• [Supplied records]
* * * * *

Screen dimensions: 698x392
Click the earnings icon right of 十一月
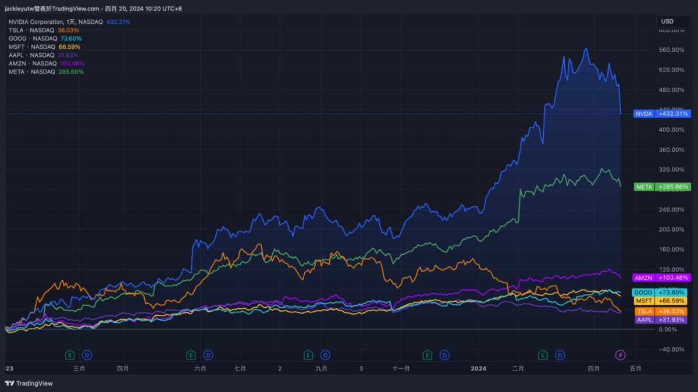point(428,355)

* * * * *

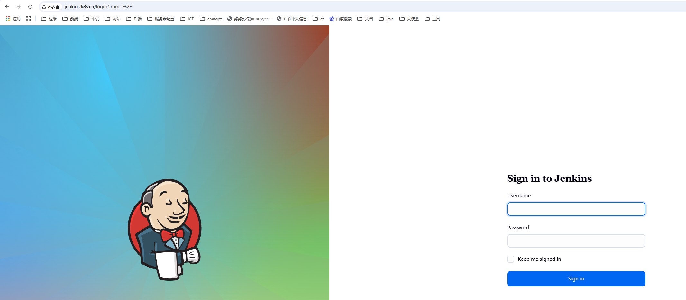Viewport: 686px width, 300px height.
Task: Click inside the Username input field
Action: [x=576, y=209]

* * * * *

• [Directions for this task]
Put the lines from the one containing "Screen dimensions: 698x392" through the one containing "point(428,355)", both included, into a JSON list of strings with one string per line and blank lines dropped. Leave the pictures out.

• [The answer]
[
  "Screen dimensions: 698x392",
  "Click the earnings icon right of 十一月",
  "point(428,355)"
]